There are a million coping mechanisms when it comes to sound: ear plugs, a white noise machine, a humidifier, earphones, a fan. The list goes on. But coping mechanisms for passive aggressive environmentalists: that is tougher. See PassiveAggressiveNotes.com to know you are not alone.
One thing that helps when it comes to dealing with living with strangers is cultivating compassion. As cheesy as this sounds, I promise it helps. A lot of activists funnel their personal issues into the intricacies of their cause. So when she says “recycle” with a grimace, she might really be saying, “I had no control in my house growing up and was beaten with a belt so I am asserting my voice in my new Craigslist group home.”
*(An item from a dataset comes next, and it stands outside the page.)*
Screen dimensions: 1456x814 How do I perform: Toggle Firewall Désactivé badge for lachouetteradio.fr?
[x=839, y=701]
Remember that your neighbor also suffers, and that this suffering is often the source of said irritating behavior. Also, some people never learned how to communicate directly. Showing a passive aggressive housemate that confrontation is acceptable, and does not have to be violent, might change things. After all, these annoying patterns often develop out of a childhood where expressing anger was never a safe option.
With my loud neighbors I worked on going inside myself. I made my room a near menagerie and found all the sound buffers I could. I also meditated in an attempt to really see why these people and their loud nature pissed me off so much. It often, I find, takes one to know one. Why, exactly, does her shuffling annoy you? Her passive aggressive nature, beyond the obvious? What in you is unsettled, and being brought up by living with a weirdo?
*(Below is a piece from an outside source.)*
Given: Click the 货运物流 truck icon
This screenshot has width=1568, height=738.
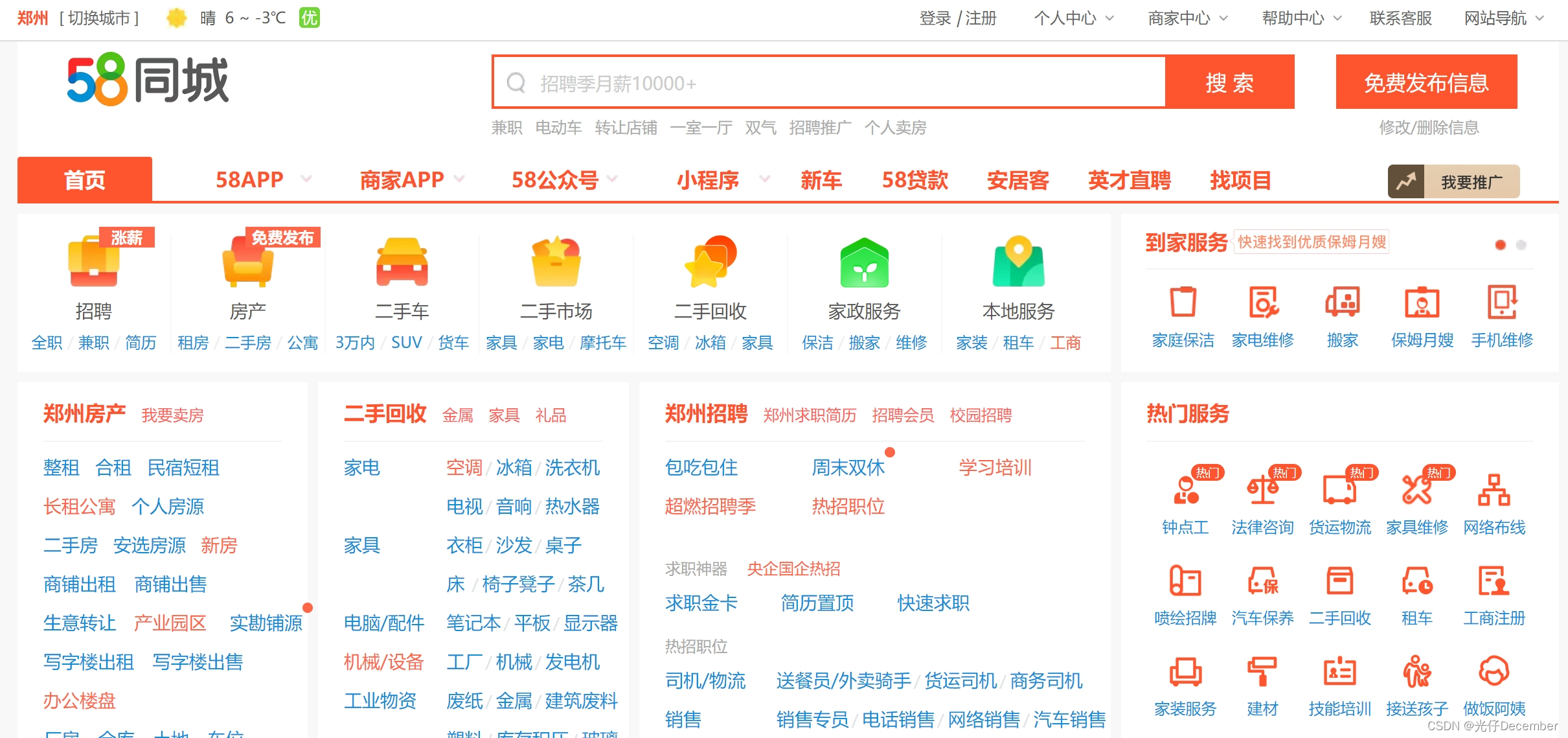Looking at the screenshot, I should point(1339,490).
In that house of unstable artists I did end up moving rooms. In moving I learned that it is sometimes better to start anew than to learn from an itchy situation. In exiting I also realized how horrible my previous situation was, with the lack of privacy, respect, and personal head space. There is such thing as a roommate threshold, and depending on how sensitive you are, you may have just reached yours.
If you are living in a group house, remember that you always have the option to move, and in doing so, might find not only relief, but new and better horizons.